[GIVEN DATA Boundary: Start]

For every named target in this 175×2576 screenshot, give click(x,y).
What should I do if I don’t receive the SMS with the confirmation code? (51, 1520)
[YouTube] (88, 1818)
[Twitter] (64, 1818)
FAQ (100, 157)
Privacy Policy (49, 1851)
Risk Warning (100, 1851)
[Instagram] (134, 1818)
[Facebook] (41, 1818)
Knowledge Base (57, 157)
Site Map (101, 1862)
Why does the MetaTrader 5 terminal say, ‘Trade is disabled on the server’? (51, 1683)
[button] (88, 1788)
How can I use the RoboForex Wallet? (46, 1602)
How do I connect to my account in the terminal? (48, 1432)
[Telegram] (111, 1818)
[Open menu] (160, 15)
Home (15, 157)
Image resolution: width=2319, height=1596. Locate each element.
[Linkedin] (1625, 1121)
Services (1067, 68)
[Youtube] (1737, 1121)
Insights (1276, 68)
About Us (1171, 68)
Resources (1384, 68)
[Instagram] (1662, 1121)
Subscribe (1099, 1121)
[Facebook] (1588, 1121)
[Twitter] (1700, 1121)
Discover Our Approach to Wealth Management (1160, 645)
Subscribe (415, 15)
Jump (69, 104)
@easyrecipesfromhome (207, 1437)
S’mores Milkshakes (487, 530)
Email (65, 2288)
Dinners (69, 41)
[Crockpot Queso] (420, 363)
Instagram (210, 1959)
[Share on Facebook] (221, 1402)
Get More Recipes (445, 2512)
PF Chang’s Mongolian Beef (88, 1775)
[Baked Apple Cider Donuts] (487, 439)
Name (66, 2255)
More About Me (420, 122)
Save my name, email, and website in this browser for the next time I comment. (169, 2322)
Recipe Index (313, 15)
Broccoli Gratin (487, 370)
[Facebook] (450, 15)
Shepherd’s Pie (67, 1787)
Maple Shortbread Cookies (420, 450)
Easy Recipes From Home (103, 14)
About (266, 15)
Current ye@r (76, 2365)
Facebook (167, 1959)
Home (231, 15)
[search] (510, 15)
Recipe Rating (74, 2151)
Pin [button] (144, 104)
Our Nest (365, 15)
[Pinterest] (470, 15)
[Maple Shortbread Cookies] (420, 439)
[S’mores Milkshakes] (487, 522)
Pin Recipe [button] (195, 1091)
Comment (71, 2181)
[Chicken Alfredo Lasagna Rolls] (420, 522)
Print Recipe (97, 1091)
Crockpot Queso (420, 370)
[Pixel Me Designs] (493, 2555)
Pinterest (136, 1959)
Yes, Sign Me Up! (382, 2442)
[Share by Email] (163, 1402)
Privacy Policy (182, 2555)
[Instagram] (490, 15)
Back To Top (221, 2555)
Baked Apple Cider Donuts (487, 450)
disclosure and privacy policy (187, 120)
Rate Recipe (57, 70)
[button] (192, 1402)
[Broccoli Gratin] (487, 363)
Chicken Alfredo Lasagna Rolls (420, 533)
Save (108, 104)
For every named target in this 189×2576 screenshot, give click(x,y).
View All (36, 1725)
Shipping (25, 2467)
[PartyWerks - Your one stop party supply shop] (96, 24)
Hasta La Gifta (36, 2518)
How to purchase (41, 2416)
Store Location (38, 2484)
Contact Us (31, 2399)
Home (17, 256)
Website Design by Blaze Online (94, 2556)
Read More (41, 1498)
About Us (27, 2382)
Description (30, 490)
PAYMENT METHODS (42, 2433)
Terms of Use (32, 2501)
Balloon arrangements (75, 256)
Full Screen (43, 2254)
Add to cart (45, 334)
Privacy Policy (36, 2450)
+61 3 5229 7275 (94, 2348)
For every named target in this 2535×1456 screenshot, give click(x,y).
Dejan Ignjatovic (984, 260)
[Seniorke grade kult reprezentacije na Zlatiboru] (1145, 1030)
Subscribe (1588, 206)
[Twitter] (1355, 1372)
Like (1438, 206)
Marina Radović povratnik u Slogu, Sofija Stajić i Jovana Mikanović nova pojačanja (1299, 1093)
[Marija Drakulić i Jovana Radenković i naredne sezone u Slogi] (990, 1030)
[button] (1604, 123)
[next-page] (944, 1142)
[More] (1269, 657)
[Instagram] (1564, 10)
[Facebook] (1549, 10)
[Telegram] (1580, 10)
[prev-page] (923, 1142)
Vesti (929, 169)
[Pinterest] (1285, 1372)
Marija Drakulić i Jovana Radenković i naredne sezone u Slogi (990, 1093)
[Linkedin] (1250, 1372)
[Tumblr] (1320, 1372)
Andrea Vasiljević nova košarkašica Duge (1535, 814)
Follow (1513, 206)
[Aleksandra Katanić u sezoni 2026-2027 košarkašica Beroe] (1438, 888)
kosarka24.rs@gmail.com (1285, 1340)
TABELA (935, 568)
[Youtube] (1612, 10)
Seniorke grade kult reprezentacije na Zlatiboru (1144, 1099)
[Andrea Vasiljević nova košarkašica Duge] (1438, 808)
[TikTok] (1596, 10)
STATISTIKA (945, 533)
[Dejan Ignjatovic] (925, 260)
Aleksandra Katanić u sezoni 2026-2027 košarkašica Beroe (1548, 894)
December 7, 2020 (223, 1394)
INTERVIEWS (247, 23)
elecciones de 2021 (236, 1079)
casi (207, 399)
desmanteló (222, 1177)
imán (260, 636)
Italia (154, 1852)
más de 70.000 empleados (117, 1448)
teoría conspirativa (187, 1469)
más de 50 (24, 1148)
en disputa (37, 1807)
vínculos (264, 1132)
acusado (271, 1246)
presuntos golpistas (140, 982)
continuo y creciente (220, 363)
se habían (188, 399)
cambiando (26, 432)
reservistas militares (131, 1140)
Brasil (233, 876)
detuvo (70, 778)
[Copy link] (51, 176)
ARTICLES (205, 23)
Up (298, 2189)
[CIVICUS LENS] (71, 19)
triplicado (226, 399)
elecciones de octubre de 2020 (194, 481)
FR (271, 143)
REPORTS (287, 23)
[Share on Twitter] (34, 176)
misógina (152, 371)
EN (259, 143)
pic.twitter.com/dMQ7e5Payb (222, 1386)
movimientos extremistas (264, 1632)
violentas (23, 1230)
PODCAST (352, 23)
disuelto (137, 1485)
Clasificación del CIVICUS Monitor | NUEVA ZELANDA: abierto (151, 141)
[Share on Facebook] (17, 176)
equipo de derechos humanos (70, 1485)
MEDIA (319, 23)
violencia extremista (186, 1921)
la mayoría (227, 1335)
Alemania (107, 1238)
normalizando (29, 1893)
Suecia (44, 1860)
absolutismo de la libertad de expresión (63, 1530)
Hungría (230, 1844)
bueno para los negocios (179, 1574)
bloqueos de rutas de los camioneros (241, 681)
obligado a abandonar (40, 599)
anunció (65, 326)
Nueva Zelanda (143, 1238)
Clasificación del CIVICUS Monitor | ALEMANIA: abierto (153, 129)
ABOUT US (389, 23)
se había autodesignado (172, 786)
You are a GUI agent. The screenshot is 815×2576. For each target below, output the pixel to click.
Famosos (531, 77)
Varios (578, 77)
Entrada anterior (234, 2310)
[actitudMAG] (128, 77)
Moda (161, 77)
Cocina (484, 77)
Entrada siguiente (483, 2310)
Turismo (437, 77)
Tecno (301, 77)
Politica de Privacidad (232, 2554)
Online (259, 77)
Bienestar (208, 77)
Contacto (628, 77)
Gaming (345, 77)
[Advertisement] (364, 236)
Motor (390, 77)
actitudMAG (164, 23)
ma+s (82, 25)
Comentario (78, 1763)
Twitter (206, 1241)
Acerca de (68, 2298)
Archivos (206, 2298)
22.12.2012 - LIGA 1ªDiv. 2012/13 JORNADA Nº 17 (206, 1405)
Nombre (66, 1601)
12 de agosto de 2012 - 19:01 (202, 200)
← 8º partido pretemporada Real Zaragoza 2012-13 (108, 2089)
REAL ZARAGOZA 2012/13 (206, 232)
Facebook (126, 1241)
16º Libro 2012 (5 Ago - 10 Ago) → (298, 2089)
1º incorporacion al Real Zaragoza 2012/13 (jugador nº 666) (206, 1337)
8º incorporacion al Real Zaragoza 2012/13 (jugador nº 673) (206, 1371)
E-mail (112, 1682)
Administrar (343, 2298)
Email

[GIVEN DATA Boundary: End]

Within the listing above, extract exactly the lines from the line with "How to purchase (41, 2416)" to the line with "Marina Radović povratnik", the two named lines included, and no others.

* **YOUR RESPONSE**
How to purchase (41, 2416)
Store Location (38, 2484)
Contact Us (31, 2399)
Home (17, 256)
Website Design by Blaze Online (94, 2556)
Read More (41, 1498)
About Us (27, 2382)
Description (30, 490)
PAYMENT METHODS (42, 2433)
Terms of Use (32, 2501)
Balloon arrangements (75, 256)
Full Screen (43, 2254)
Add to cart (45, 334)
Privacy Policy (36, 2450)
+61 3 5229 7275 (94, 2348)
For every named target in this 2535×1456 screenshot, give click(x,y).
Dejan Ignjatovic (984, 260)
[Seniorke grade kult reprezentacije na Zlatiboru] (1145, 1030)
Subscribe (1588, 206)
[Twitter] (1355, 1372)
Like (1438, 206)
Marina Radović povratnik u Slogu, Sofija Stajić i Jovana Mikanović nova pojačanja (1299, 1093)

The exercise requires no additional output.